De Jong173, que foi psiquiatra na Guiné concorda que não se pode fazer diagnósticos baseados somente no DSM, defendendo que na revisão do DSM devem estar presentes antropólogos, por estes serem quem melhor conhece e interpreta as diferenças culturais que devem ser levadas em conta nesta nova versão do manual.

Segundo Pires (2002, p. 27) a depressão “é um conjunto de reações psicofisiológicas, e outras, perante acontecimentos reais ou imaginados, nos quais a pessoa se sente literalmente afundada”.

Por outro lado Matos (2007, p. 451) refere a importância em “Desmedicalizar, despsiquiatrizar” uma vez que também para ele as perturbações psíquicas resultam de uma história com várias “vicissitudes relacionais”.

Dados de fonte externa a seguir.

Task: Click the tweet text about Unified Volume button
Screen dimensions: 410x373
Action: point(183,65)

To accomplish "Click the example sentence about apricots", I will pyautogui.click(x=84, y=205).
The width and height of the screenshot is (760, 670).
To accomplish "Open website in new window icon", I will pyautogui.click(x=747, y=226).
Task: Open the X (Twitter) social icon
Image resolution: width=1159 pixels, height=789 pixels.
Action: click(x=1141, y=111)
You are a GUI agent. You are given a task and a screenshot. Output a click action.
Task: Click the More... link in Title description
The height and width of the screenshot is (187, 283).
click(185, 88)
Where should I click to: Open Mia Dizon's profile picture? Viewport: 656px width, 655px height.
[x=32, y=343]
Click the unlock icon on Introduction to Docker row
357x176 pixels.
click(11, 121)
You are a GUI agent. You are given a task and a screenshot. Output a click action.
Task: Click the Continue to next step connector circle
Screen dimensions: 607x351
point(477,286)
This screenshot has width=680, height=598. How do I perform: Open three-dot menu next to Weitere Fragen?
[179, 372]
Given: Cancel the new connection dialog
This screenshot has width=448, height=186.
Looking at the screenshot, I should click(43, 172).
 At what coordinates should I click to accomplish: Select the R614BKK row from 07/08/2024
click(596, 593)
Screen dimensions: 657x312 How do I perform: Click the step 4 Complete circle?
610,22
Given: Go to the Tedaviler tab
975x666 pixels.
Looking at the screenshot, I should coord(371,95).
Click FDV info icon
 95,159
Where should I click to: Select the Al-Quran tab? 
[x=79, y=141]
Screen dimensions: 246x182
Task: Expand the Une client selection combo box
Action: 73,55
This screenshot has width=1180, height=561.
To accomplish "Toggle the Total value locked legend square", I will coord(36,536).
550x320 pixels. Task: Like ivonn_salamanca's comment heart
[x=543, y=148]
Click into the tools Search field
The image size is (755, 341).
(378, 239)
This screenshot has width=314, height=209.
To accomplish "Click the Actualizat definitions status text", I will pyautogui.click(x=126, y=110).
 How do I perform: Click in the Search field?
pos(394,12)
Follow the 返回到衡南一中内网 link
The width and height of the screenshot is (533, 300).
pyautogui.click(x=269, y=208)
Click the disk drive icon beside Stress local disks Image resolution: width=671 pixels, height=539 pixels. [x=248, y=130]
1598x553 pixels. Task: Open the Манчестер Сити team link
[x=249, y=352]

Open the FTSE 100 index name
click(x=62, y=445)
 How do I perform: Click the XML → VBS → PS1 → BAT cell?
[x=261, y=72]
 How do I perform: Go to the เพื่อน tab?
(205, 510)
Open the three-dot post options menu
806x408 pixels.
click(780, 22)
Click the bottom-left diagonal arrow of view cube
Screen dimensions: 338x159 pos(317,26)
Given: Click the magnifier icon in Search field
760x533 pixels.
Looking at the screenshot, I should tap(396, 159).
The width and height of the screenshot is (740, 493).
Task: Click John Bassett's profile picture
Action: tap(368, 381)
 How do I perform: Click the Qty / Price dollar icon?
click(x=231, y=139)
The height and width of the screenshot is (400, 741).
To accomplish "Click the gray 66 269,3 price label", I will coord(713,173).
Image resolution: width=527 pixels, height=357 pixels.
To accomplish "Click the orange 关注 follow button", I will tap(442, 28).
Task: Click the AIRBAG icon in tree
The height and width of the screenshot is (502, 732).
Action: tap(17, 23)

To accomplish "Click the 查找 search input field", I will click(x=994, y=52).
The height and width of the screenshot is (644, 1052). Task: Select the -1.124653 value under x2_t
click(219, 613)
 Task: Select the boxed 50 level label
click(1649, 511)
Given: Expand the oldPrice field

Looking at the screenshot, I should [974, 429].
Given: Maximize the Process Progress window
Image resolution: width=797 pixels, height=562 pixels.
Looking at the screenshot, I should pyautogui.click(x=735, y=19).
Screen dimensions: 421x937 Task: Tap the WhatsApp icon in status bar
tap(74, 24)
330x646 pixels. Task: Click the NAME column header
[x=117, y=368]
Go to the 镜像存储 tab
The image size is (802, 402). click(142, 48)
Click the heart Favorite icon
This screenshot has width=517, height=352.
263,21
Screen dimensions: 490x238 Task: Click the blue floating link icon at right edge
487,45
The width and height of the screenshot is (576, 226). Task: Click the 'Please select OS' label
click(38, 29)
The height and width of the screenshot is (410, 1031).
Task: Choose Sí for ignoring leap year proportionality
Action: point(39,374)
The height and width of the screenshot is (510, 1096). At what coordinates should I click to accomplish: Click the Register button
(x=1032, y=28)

Tal como William Glasser174 (2011) psiquiatra americano, que levantou uma enorme polémica ao acusar os seus colegas de quererem diagnosticar os clientes com doenças mentais e prescreverem medicamentos, quando o problema destes era sofrerem de infelicidade e não de distúrbios mentais.

Fica-nos então a reflexão, tal como Watters refere: “We are engaged in the grand project of Americanizing the world’s understanding of the human mind” (Watters, 2010, p. 1), em que as perturbações mentais são vistas como universais tanto na forma como na sintomatologia e em que os tratamentos foram standardizados.